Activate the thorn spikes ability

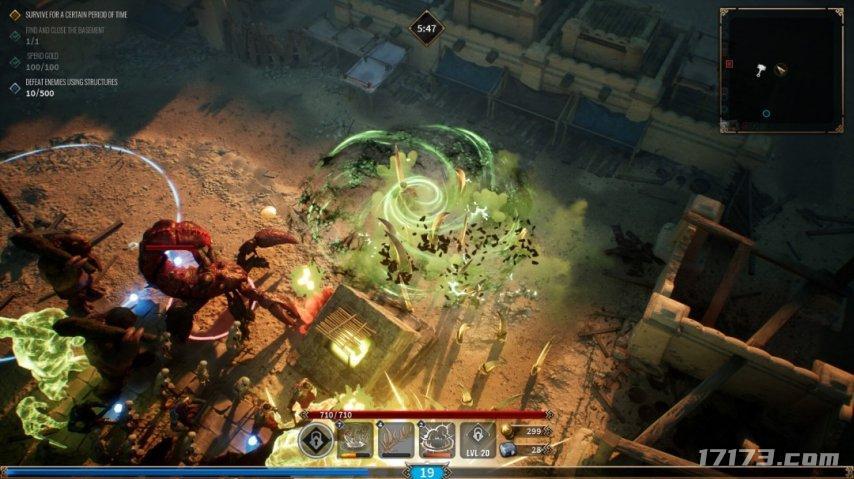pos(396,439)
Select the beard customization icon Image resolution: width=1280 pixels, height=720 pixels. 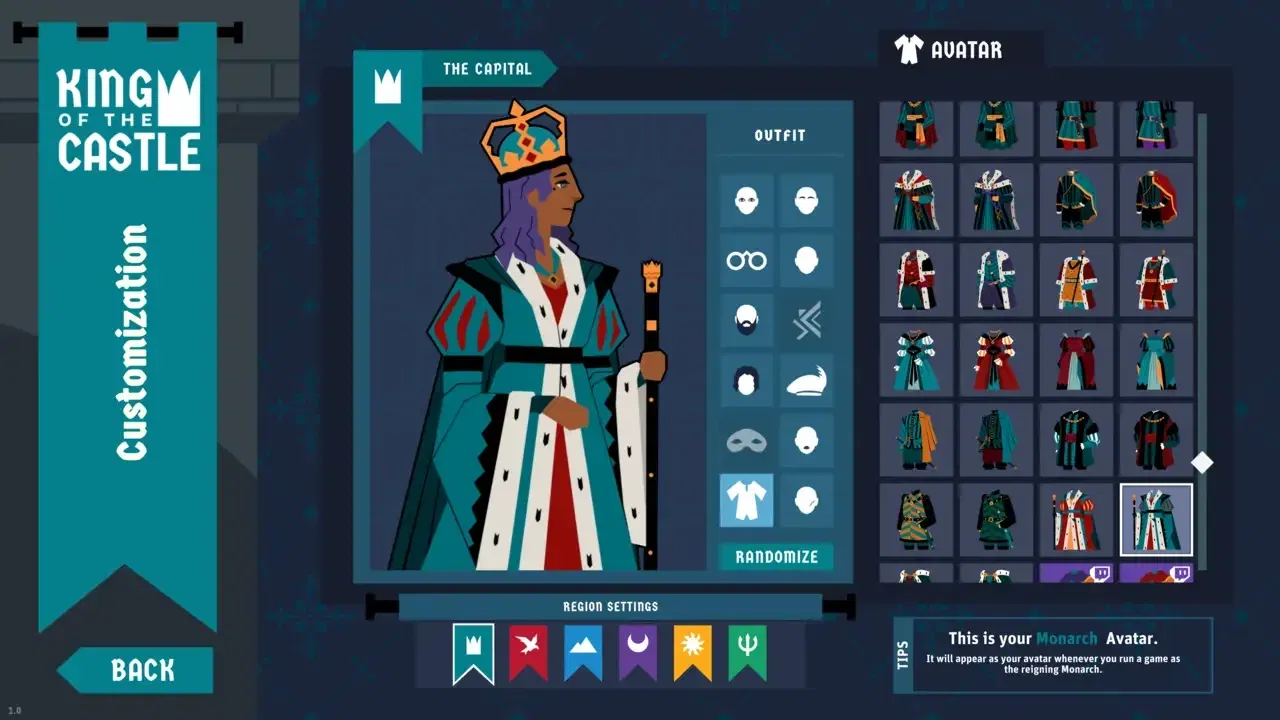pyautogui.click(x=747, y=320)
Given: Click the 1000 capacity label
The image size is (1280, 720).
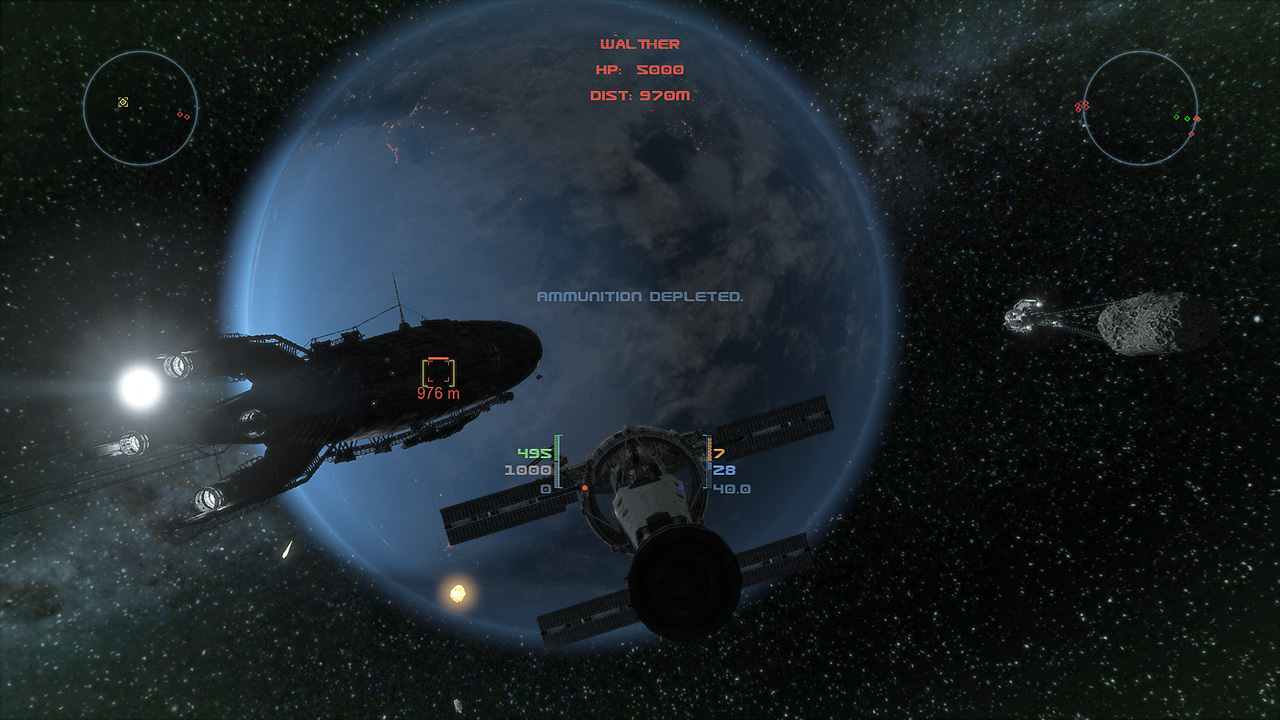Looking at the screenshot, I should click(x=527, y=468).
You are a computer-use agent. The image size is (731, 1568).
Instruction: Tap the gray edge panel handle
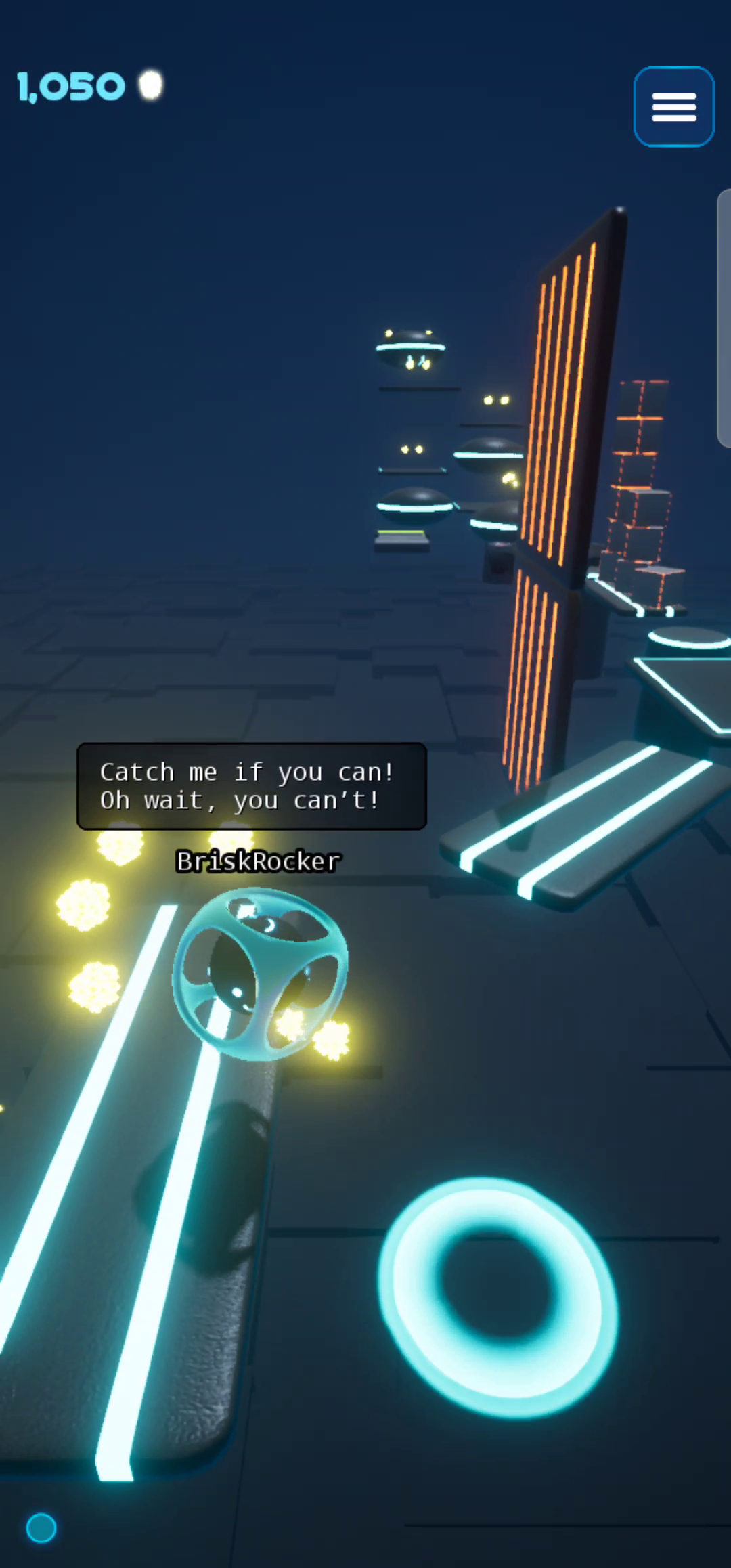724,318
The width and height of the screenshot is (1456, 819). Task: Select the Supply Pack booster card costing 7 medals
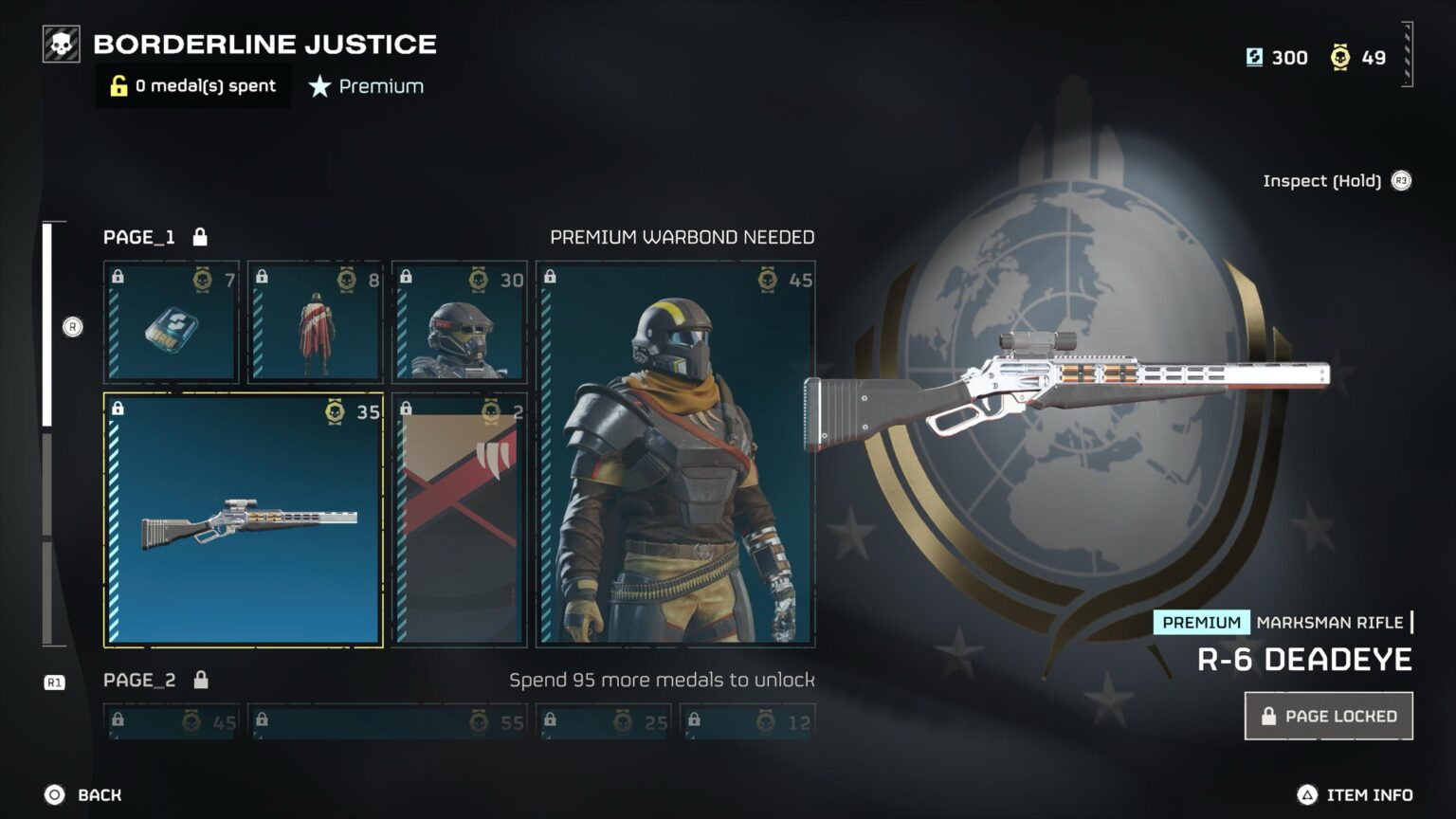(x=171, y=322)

☆ ☆ ☆ ☆

Convert everything from the line containing "You are a computer-use" down to the end of the data into a JSON list of strings, one string per line, with blank lines dropped and the pictures left out.

[
  "You are a computer-use agent. The image size is (731, 1568).",
  "Instruction: Tap the gray edge panel handle",
  "724,318",
  "The width and height of the screenshot is (1456, 819). Task: Select the Supply Pack booster card costing 7 medals",
  "(x=171, y=322)"
]